Well, you KNOW how much I love Bad Brains, and Living Colour did burn too brightly for too short a time. Solid on the Dead Prez, and I want Mos's bebes. So, overall, fucking awesome.

But where are my ladies at? FATWAPCOOTER post please! :)

(Also, as the wife of a recovering bass guitarist, I can easily say that Victor Wooten is the shit.)

Boo said...

Oh, and ?uestlove Thompson and Christian McBride of The Philadelphia Experiment. (Uri Caine is black at heart, though.)

rayray said...

Afrika by Dead Prez is one of my favorite songs. My friend Scott and I often sing it while drunk, trying to see who can mess up the words first. This is very challenging when sober, so you can imagine...

Felicia said...

Sweet, we're busting out the n-word now!! I was fortunate to see Mos Def live on Labor Day this year. He was AWESOME. Also saw The Pharcyde, who rocked my face off.

Jez said...

I actually need more education in this vein.
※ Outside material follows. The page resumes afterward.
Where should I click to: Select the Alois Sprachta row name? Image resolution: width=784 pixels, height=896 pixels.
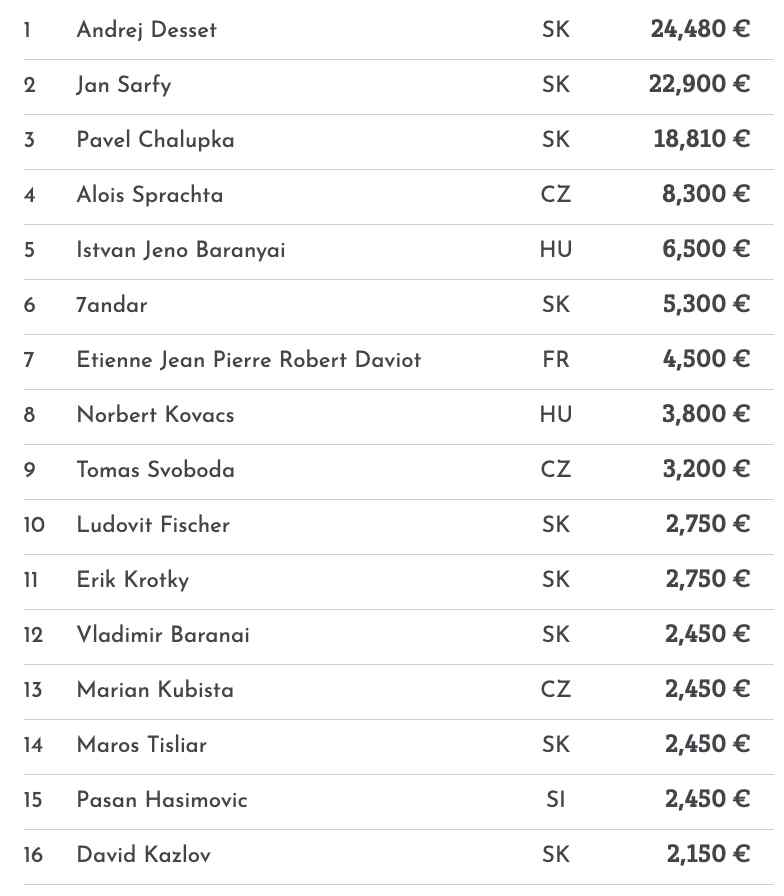(149, 195)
In the early 90s, especially when I started pulling in a steady paycheck, I bought all the trendy hip hop only to be disappointed. Paris, Das EFX, the guy that did Mr. Bob Dobolina, and that band that did "Insane in the Membrane." I actually liked that one. Cyprus Hill? Yeah. I think I sold that CD, though, because it was the Wal-Mart (censored) version.

The Kilted Yaksman said...

No Tricky? Maxinquaye is a stupendous album.